Une fois au col, nos rallongeons un peu la journée en passant par le plan de marmottes et la croix du Berger. Mais cette zone étant assez fréquentée, nous filons au refuge de l'Econdu prendre un repos bien mérité.

C'est la saison des têtards ...

Le refuge propose de nombreux produits locaux et nous ne nous privons pas de tester la bière, le jus de pomme à la serpolette, les jus de fruit myrtille/framboise ou encore la planchette de Beaufort !

J6

Dénivelé + 441m/- 325 m

Nous repartons à la fraîche pour cette avant dernière étape qui nous mènera au bord du lac de saint Guérin et à sa passerelle dite Himalayenne.
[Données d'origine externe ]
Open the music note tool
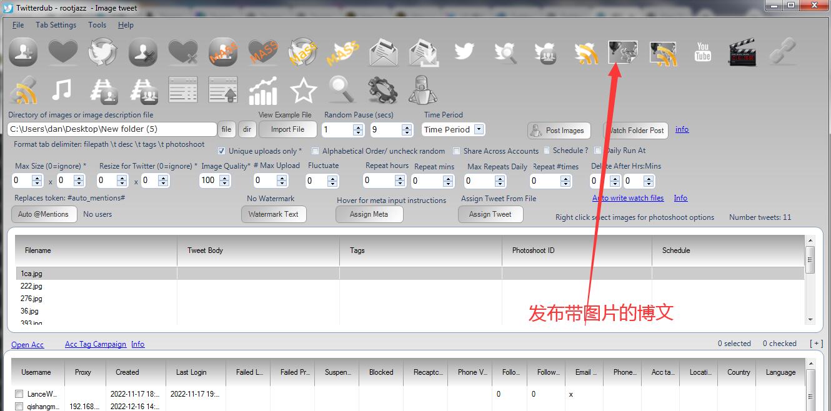Screen dimensions: 831x411 61,91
Encore une fois, le turquoise de l'eau est difficile à saisir... 

Nous montons ensuite en direction du lac tournant, qui se situe comme son nom l'indique au détour d'une petite épaule. De là part un torrent rapide qui s'abîme le long d'une falaise. Nous le suivons un temps, puis par un habile passage pied/main repassons sur le sentier en balcon à flanc de montagne.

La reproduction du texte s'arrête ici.